The workshop will be open to all interested parties and aims at bringing
together
- researchers investigating content authoring, from collaborative knowledge construction, metadata annotation, social Web, Web 2.0 phenomena, incentives, intrinsic and extrinsic motivation,
- practitioner groups, and
- industry parties that make use of social applications in enterprise environments.
The eventual schedule will be fixed after the selection of the papers and demos.
Objectives
The objective of WEBCENTIVES is to foster the thinking process around incentives, motivations, and benefits of Web applications. We aim at submissions that
- Analyse incentives of existing Web applications,
- Apply incentives to Web applications, and
- Propose and create new incentive structures for Web applications.

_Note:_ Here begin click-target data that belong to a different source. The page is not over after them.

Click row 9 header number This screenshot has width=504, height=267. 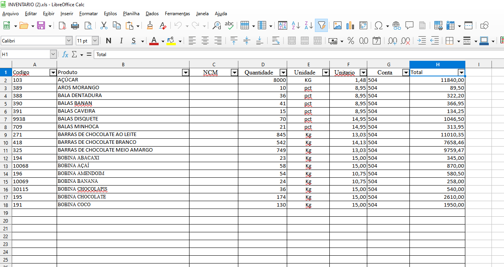[x=5, y=135]
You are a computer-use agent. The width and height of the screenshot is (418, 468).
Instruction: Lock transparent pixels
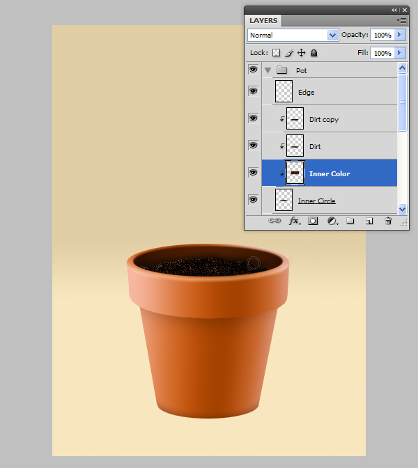[x=276, y=53]
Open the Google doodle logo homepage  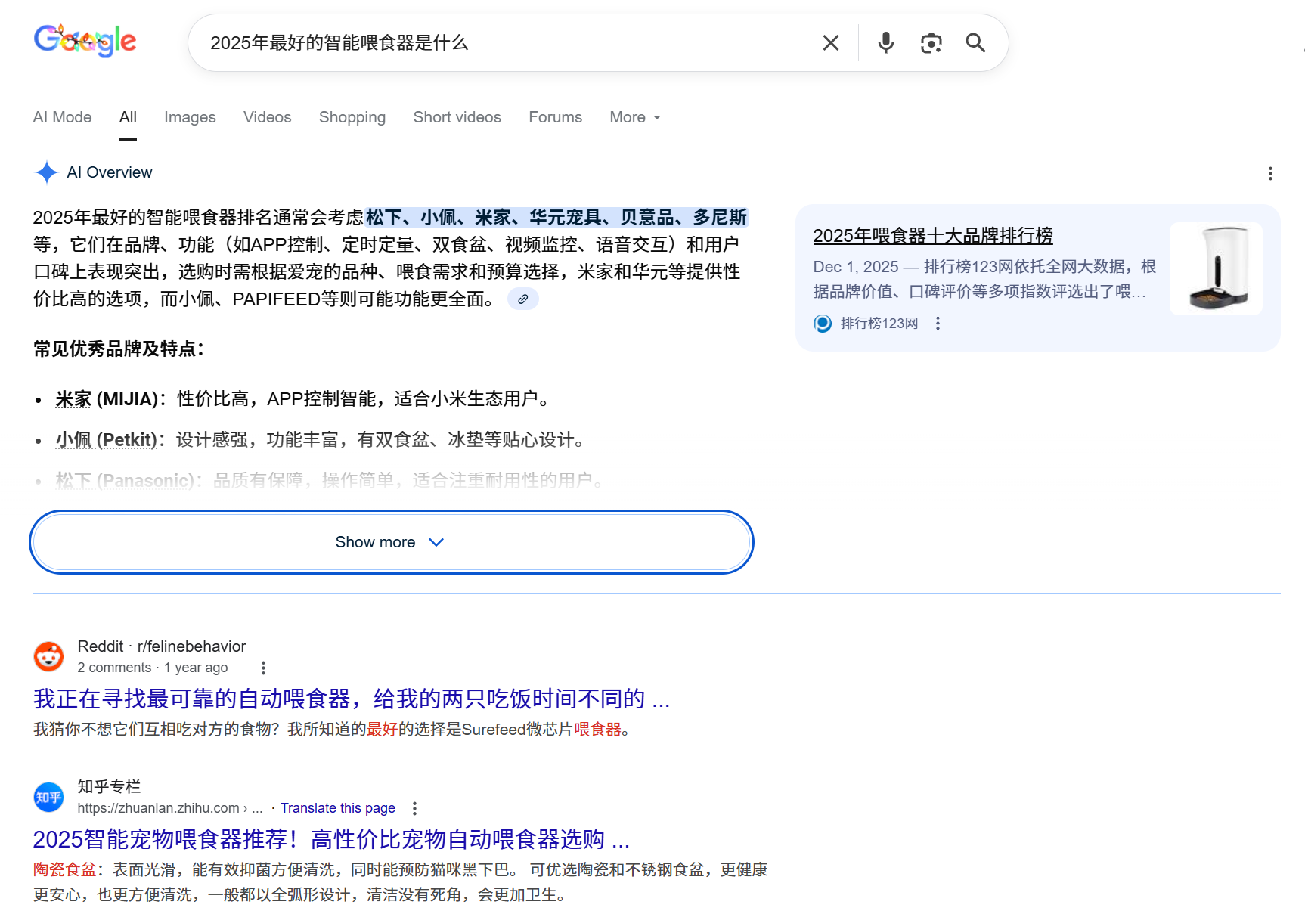85,41
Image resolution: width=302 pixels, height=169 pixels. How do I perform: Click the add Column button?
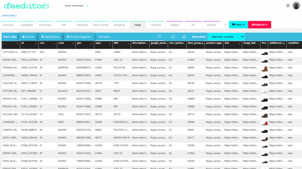pyautogui.click(x=28, y=37)
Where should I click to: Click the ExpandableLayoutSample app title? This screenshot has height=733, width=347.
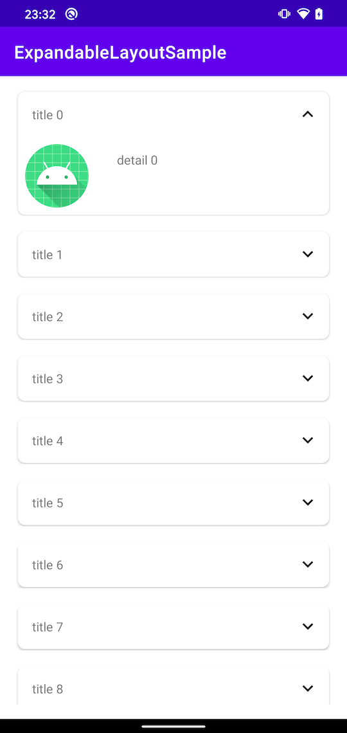pyautogui.click(x=120, y=53)
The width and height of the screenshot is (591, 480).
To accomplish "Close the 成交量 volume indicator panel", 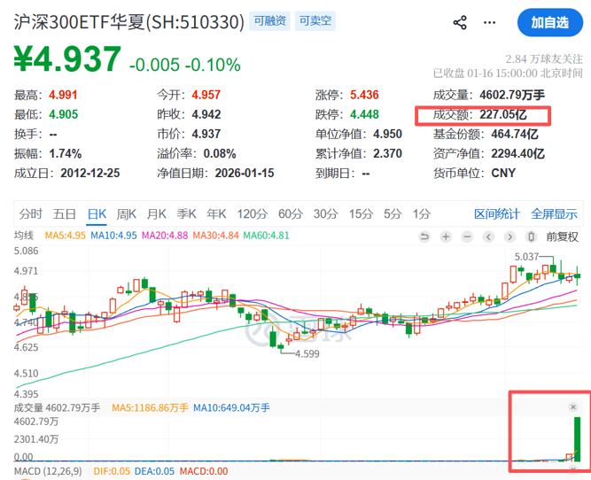I will coord(573,406).
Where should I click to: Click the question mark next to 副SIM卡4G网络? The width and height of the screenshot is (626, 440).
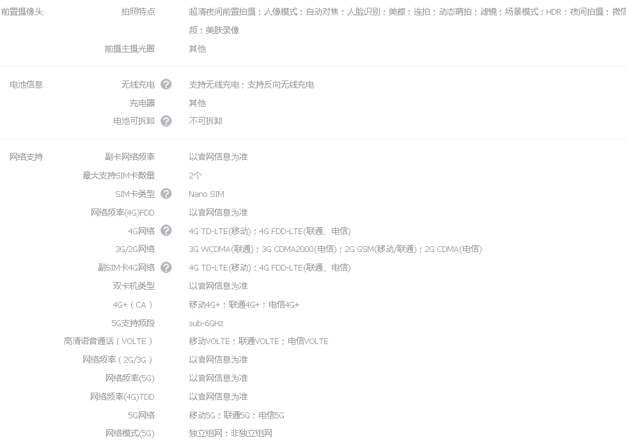166,267
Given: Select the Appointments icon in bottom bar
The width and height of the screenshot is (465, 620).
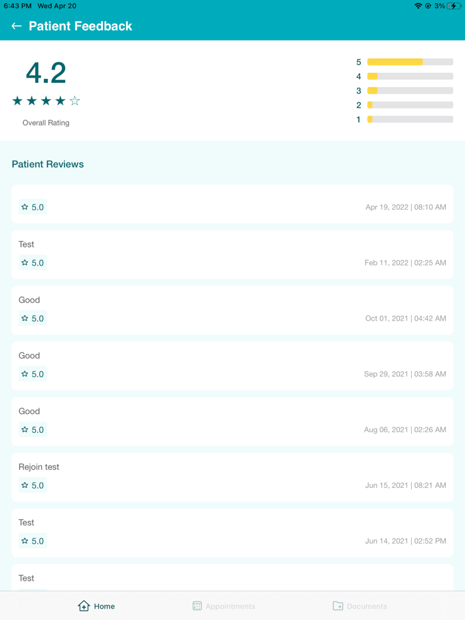Looking at the screenshot, I should click(196, 605).
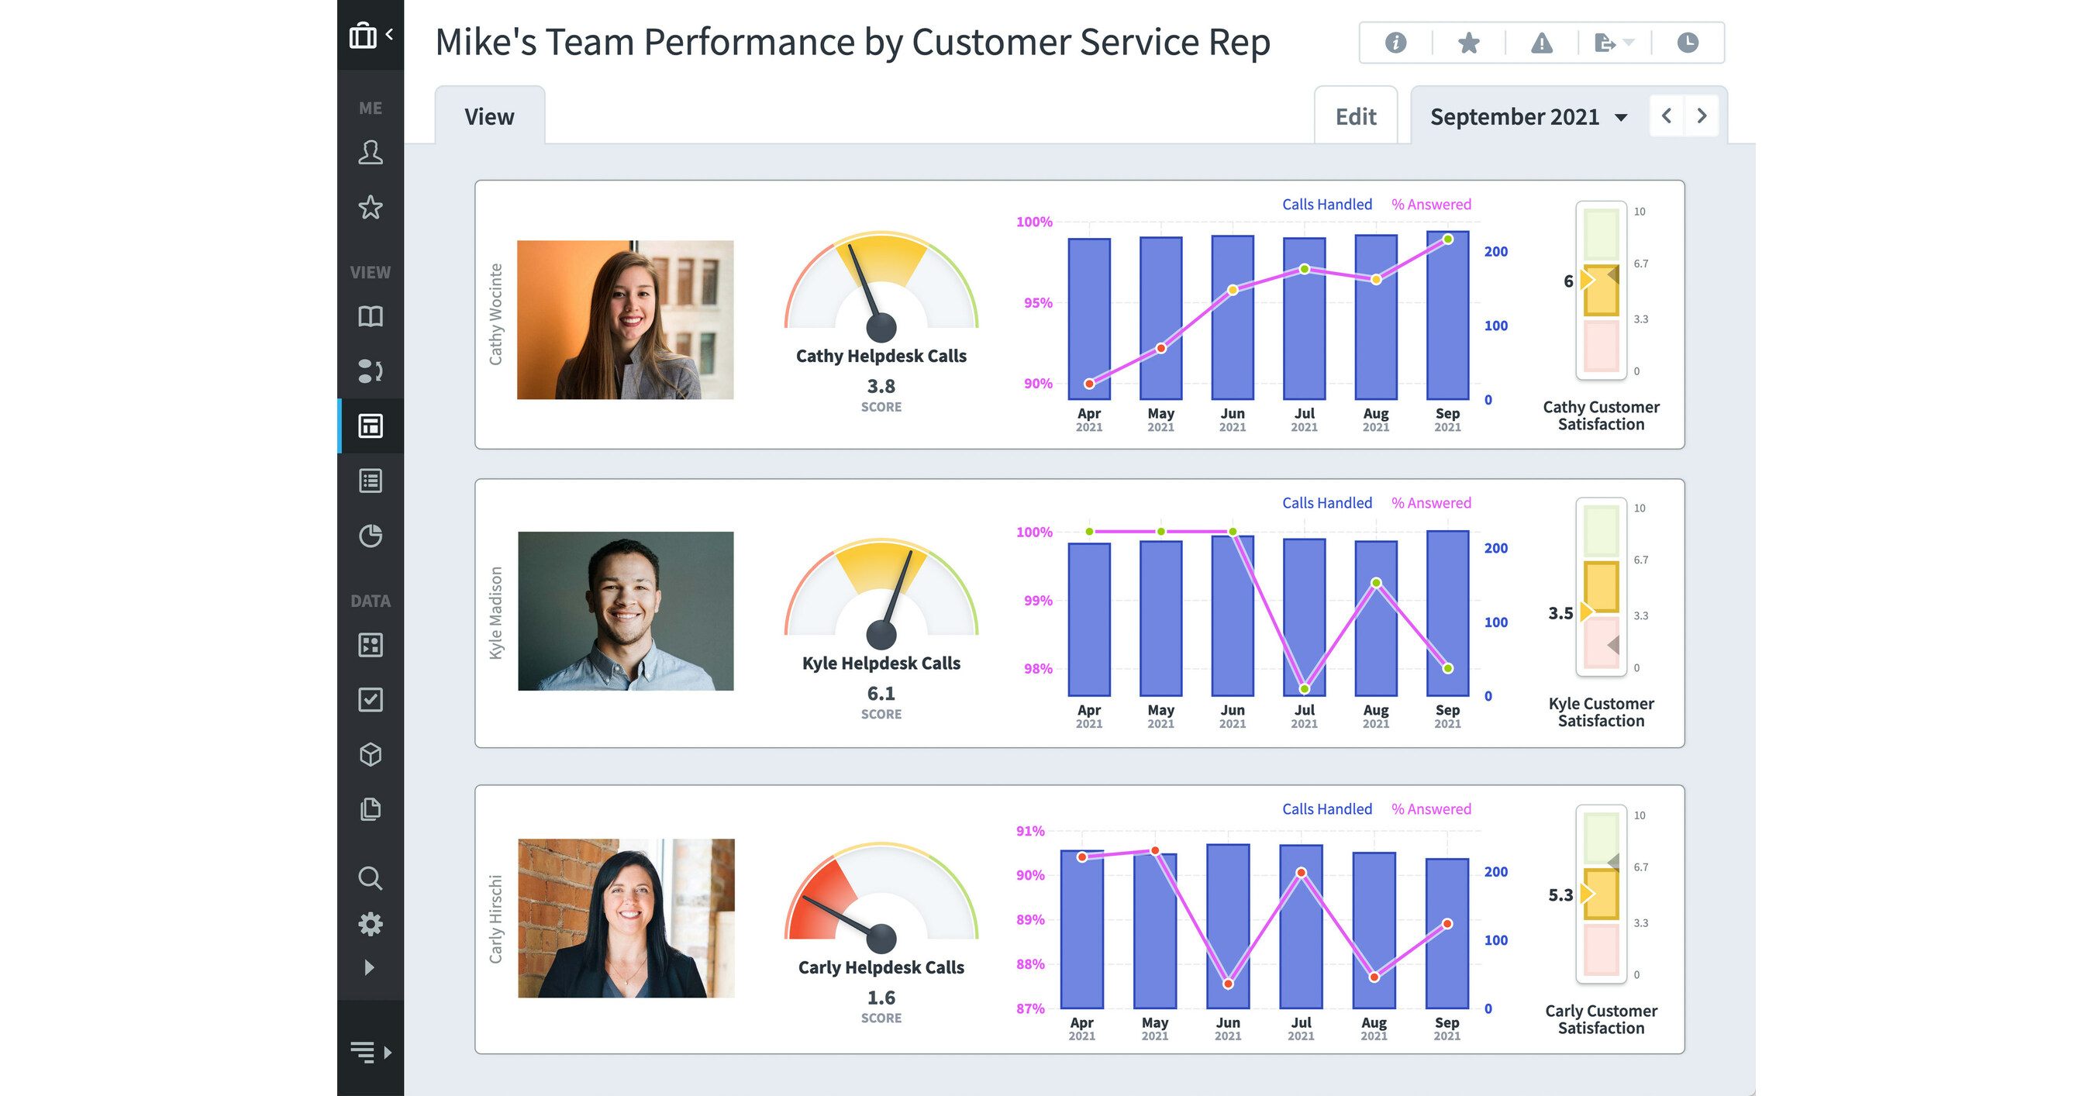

Topics include, but are not limited to:
- Motivations and incentives of Web 2.0 applications
- Cost – benefit analyses
- Suggestions how those motivations can be applied in Web applications
- Incentive structures both within enterprise intranets and the open Web
- Games for generating content
- Tools exploiting collective intelligence and the “Wisdom of Crowds”
- Community-driven applications
- Monetary and non-monetary rewards
- Social applications in general
- Empirical studies on the usage of Web 2.0 or social Semantic Web applications
- Social rewards
- Monetary incentives and rewards
- Understanding and creating social reward mechanisms
- Reputation systems and Identity and Social networks for reputation
Review process and submission
We aim at three different kinds of submission: (1) research papers of
the length of no more than 8 pages (ACM style) presenting mature work, early prototypes and
methodologies, (2) position papers of the length of 4 pages presenting
early work and elaborated ideas, and (3) demo outlines of the length of
2 pages.
The submitted papers will be reviewed by 3 reviewers each
in a semi-blind review process. We will use the Easychair submission
system for that purpose.
Please submit your papers here: http://www.easychair.org/conferences/?conf=webcentives090
Incentives for attending and submitting to the workshop
All accepted papers will published with the conference. We will also invite a selection of the accepted papers to be published at a special issue of the International Journal of Knowledge Engineering and Data Mining (IJKEDM).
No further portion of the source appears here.